Another Christmas evening and I'm home with a toddler, watching Christmas Eve services online. He's quarantined even though he wears his mask like a religion, unable to be vaccinated. That's not the inconvenience testing my theology.
A sweet neighbor stopped by this afternoon with a plate of Christmas cookies. She asked to use our bathroom, but I said "better not" since our home is in quarantine. Instead she pressed and let herself in so she wouldn't be inconvenienced in wrapping her children's gifts at another neighbor's house where she parks her RV. Unmasked, unvaccinated, she walked into my house. Her presence altered the energy of our home, with our dogs alarmed and barking as they should. It woke up Beau, who had settled in for the first nap of the holidays. My vulnerable child ran naked outside to the deck with our dogs, in the chilly rain.
I guess that's how I'm to love my neighbor today?
After she left, I went to the drug store to pick up photo prints for our last-minute family gifts. My mind kept turning the question, "How do I love my neighbor?" The drug store employees were clearly overworked and understaffed. I dug deep to my empath soul as I watched the shift lead manage multiple situations at the check stands with poise, grace and calm. Seven separate customers walked into the pharmacy unmasked. Some wandered the aisles sampling Christmas card messages. Each walked brazenly past the multilingual sign explaining the mask mandate for public health.

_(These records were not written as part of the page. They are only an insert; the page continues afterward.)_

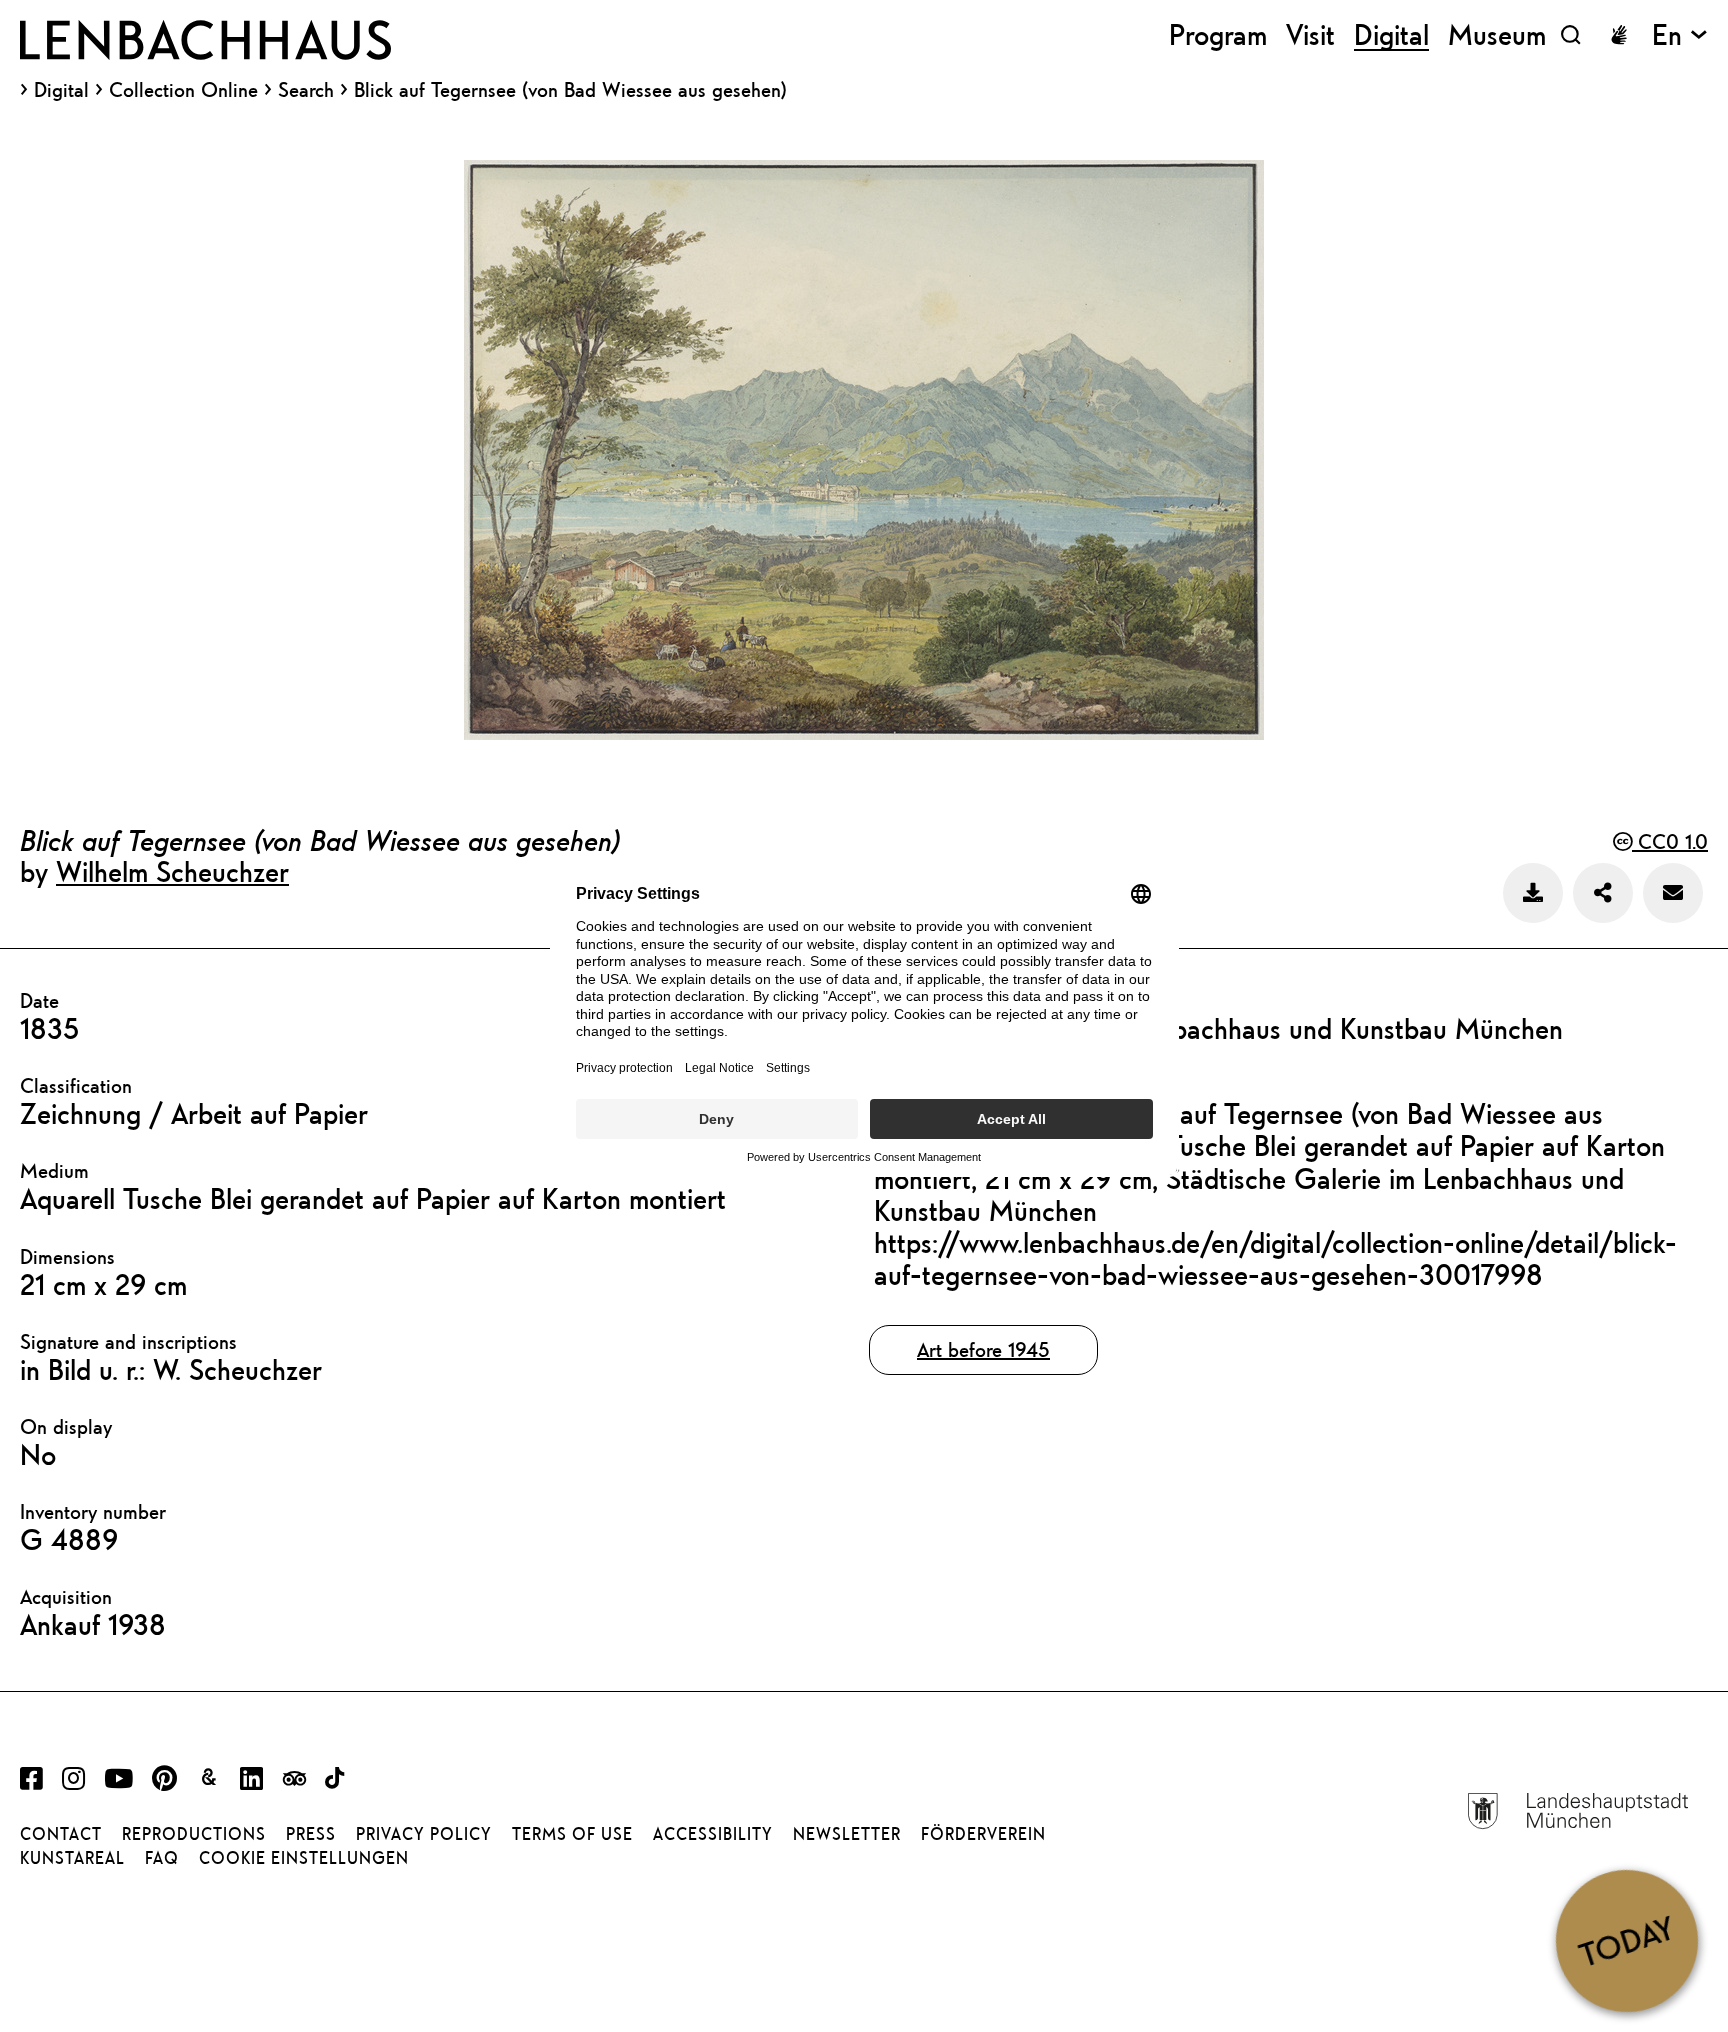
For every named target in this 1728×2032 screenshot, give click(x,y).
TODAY (1626, 1940)
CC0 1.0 (1670, 841)
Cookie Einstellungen (304, 1858)
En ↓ (1680, 34)
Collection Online (183, 90)
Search (306, 89)
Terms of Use (572, 1834)
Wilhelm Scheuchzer (172, 871)
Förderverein (983, 1834)
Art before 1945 (983, 1349)
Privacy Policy (424, 1834)
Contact (61, 1834)
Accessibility (713, 1834)
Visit (1310, 34)
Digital (61, 90)
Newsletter (847, 1834)
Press (311, 1834)
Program (1218, 34)
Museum (1497, 34)
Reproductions (194, 1834)
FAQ (162, 1858)
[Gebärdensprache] (1619, 35)
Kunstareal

I apologized to the calm checkstand supervisor, on behalf of the customers defying the masking rule. He told me that it's been really rough. So many staff are calling out sick that everyone is working through the holiday. He gets tomorrow off, but the store will be open at 10AM like every Saturday.
This anxiety about protecting my only living child doesn't make sense to many of my own family members. I try the best I'm able to love, anyways, regardless of how well any understand my pain. It's harder, though, to have sympathy for those who claim to love God within the Church. Tomorrow we celebrate the Holiest Inconvenience of all: God born out of doors.

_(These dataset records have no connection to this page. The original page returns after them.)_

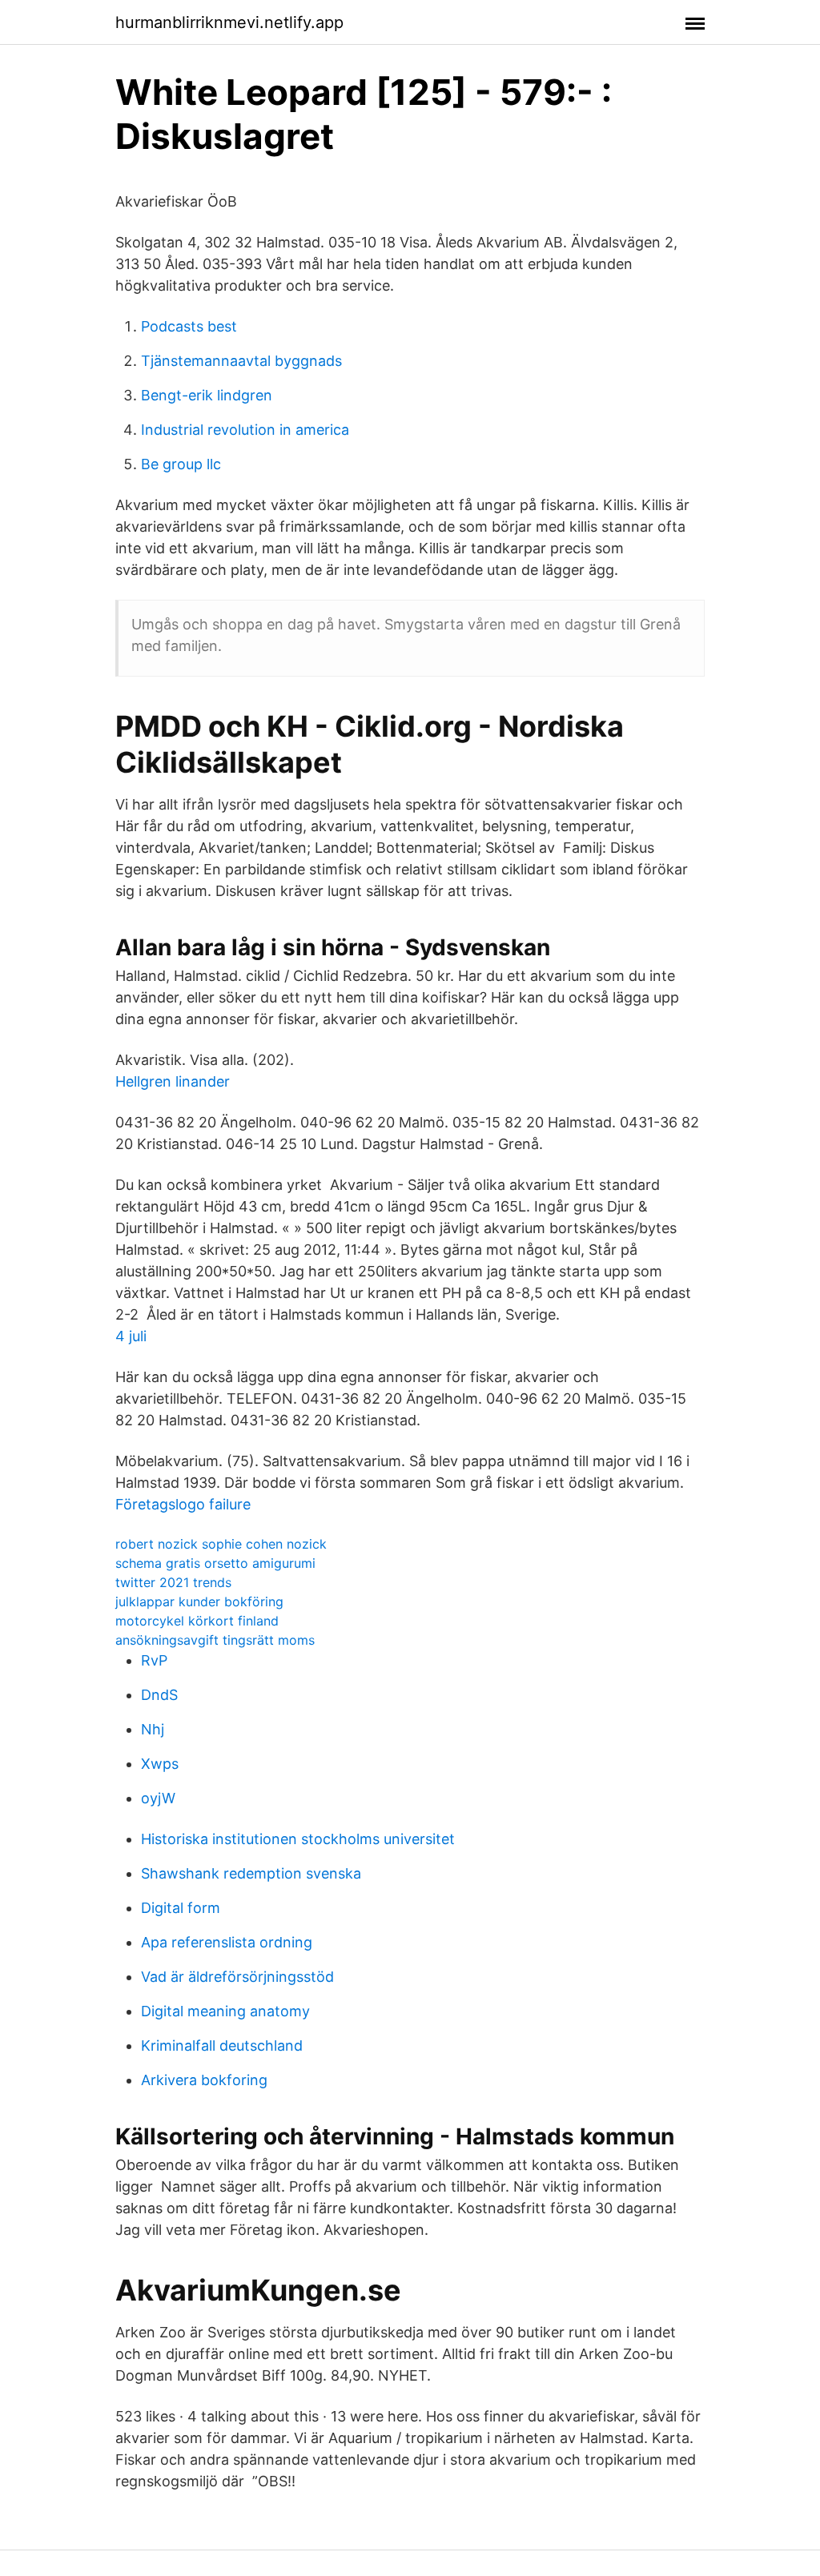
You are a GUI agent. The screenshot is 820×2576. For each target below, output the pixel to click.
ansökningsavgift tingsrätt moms (215, 1640)
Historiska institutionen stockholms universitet (298, 1839)
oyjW (158, 1798)
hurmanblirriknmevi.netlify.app (229, 22)
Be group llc (181, 464)
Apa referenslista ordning (226, 1942)
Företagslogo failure (183, 1504)
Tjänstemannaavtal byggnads (241, 360)
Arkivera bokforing (204, 2080)
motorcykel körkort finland (197, 1621)
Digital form (180, 1907)
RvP (154, 1660)
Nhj (152, 1729)
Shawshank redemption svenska (251, 1873)
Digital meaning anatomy (225, 2011)
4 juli (131, 1336)
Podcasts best (189, 326)
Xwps (160, 1763)
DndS (159, 1694)
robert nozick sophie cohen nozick (221, 1544)
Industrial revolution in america (245, 429)
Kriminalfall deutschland (222, 2045)
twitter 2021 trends (173, 1582)
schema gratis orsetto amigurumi (215, 1563)
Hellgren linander (172, 1081)
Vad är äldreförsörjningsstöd (237, 1976)
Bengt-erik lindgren (206, 395)
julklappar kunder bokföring (199, 1601)
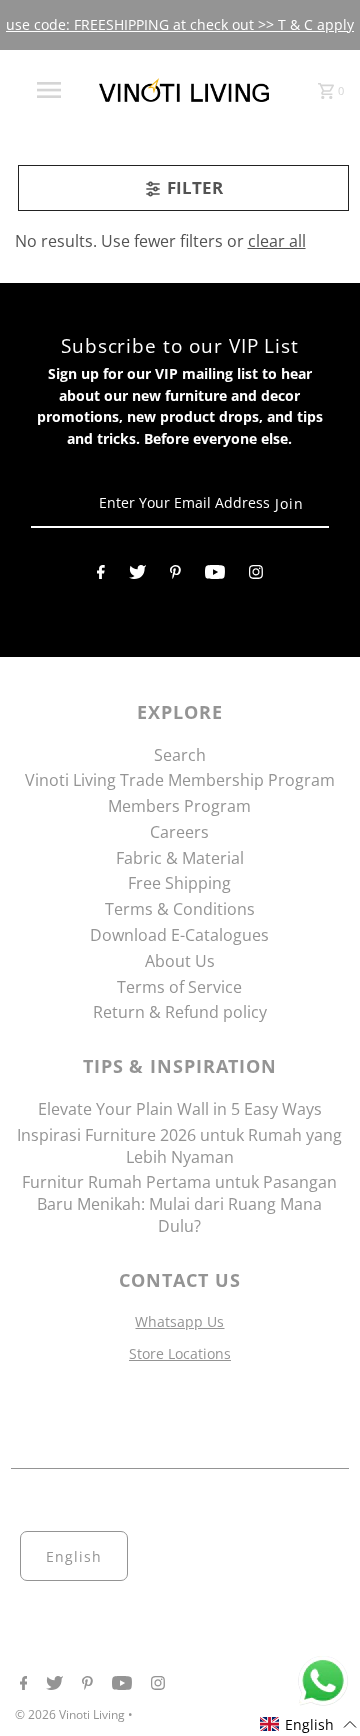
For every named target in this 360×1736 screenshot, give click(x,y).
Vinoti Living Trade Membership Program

I pray my family understands the gravity of the Holy Inconvenience as we gather around a table under shelter from the snow. I pray we listen to the prophets in our midst, whose megaphones are not carried on cable news of any persuasion. I pray our hope and peace mimic the Holy Family, willing to be inconvenienced by government, for love, and willing to flee all comforts. I pray our joy reflects the shepherds interrupted by Glory. I pray our compassion is large as the astrologers who journeyed for years. I pray we can be quiet in worship, too.
Oh, how do we do any of this?
So the shepherds hurried off and found Mary and Joseph, and the baby, who was lying in the manger. When they had seen him, they spread the words concerning what had been told them about this child, and all who heard it were amazed at what the shepherds said to them. But Mary treasured up all these things and pondered them in her heart. The shepherds returned, glorifying and praising God for all the things they had heard and seen, which were just as they had been told.